Translate


wtorek, 9 lipca 2013

Sport: Dobre i złe strony transferu Villi

Sport: Dobre i złe strony transferu Villi

Sport: Dobre i złe strony transferu Villi
Zdjęcie: AFP
Dziennikarze Sportu przyznają, że transfer Davida Villi do Atlético Madryt ma zarówno dobre, jak i złe strony. Zapraszamy do zapoznania się z argumentami katalońskich dziennikarzy i do dyskusji!
Dobre strony
Dobra strona transferu Villi do Atlético Madryt związana jest z pensją, którą kataloński klub zaoszczędzi w tym sezonie. Kiedy asturyjski napastnik podpisywał swój kontrakt w 2010 roku, ustalono, że w ostatnim sezonie w Barcelonie, poza pensją wynoszącą siedem milionów euro netto, gracz otrzyma dodatkowe cztery miliony.

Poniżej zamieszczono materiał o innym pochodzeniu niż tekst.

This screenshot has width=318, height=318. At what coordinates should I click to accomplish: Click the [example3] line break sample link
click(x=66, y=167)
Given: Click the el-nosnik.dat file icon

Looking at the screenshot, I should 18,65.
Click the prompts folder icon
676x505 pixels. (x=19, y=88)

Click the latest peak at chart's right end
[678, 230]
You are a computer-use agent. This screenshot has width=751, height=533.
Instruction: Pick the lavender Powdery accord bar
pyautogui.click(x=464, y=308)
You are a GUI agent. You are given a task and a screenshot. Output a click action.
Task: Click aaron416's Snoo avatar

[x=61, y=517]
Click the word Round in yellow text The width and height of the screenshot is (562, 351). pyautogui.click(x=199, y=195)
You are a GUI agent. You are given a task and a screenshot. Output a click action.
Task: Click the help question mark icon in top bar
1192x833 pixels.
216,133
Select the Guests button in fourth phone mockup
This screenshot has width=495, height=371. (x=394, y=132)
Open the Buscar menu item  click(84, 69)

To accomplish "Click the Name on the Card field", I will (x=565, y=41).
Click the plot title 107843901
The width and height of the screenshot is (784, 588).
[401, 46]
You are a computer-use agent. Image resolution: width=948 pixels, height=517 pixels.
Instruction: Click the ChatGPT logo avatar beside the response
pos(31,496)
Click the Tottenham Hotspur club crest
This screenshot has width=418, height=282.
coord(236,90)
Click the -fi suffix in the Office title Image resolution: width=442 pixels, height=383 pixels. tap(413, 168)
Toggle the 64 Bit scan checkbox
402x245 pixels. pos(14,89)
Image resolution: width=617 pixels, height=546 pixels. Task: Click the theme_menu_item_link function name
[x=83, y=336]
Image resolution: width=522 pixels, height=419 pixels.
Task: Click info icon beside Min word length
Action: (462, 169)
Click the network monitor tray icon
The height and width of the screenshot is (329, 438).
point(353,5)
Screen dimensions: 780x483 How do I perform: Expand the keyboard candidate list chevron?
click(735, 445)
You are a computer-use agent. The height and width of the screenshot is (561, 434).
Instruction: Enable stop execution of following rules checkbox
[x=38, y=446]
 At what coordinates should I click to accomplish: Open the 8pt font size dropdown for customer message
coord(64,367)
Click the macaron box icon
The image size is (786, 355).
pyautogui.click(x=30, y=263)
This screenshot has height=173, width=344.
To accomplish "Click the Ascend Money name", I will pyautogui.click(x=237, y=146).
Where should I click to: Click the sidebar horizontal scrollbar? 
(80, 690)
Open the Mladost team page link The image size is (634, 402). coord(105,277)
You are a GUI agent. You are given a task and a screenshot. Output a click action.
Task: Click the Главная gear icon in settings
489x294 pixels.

Z tego względu, zawodnik otrzymałby łącznie 11 milionów euro, co biorąc pod uwagę jego drugoplanową rolę w zespole od czasu poważnej kontuzji w grudniu 2011 roku, byłoby zawyżoną kwotą.
Mało minut w nadchodzącym sezonie w przypadku pozostania na Camp Nou, przybycie do Barcelony Neymara, odejście Falcao z Atlético i fakt, że najbliższy sezon jest kluczowy dla Davida, jeśli chce pojechać z reprezentacją Hiszpanii na Mistrzostwa Świata w Brazylii sprawiają, że transfer jest korzystny dla wszystkich stron.
Złe strony
Myślenie o minusach sprzedaży Villi do Atlético jest logiczne. Przede wszystkim, cena. Piłkarz, który trzy sezony temu przybył na Camp Nou z Mestalla, kosztował Barcelonę 40 milionów euro, więc sprzedaż za 2,1 euro może wydawać się śmieszna. Tak, 2,1 miliona. Tyle Barcelona otrzyma za transfer. W przypadku przedłużenia kontraktu z Atlético o rok, Barça otrzyma 2 miliony, a jeśli gracz zostanie w Madrycie na jeszcze jeden sezon – kolejny milion, dzięki czemu kataloński klub może w sumie dostać 5,1 miliona euro. Jednak w tym roku na konto Barcelony wpłynie tylko 2,1 miliona.
Na drugim miejscu mamy pozycje na boisku. To jasne, że biorąc pod uwagę przybycie Naymara i system gry Barcelony można pominąć gracza na szpicy. Czy to oznacza, że Tito postawił na Alexisa Sáncheza? Wydaje się, że tak, ale wydajność obu zawodników w sezonie 2012/13 powoduje, że transfer wydaje się czystym szaleństwem.
Kolejne pytanie, które się teraz nasuwa brzmi: „co się stanie, jeśli pojawi się jakaś poważna kontuzja”? Do tych kwestii trzeba podchodzić ostrożnie, co pokazał ubiegły sezon i problemy z defensywą. Przypomnijmy, że w półfinale Ligi Mistrzów z Bayernem na boisku pojawił się Bartra. Nie chodzi o umniejszanie talentu wychowanka, jednak jeśli chce się walczyć o ważne tytuły, trzeba mieć doświadczonych zawodników, który mogą zastąpić na boisku kontuzjowanych.
Podsumowując, transfer Davida Villi do Madrytu ma zbyt wiele negatywnych aspektów, aby uznać go za dobry. A różnica miedzy 40 milionami a 2,1 jest ogromna.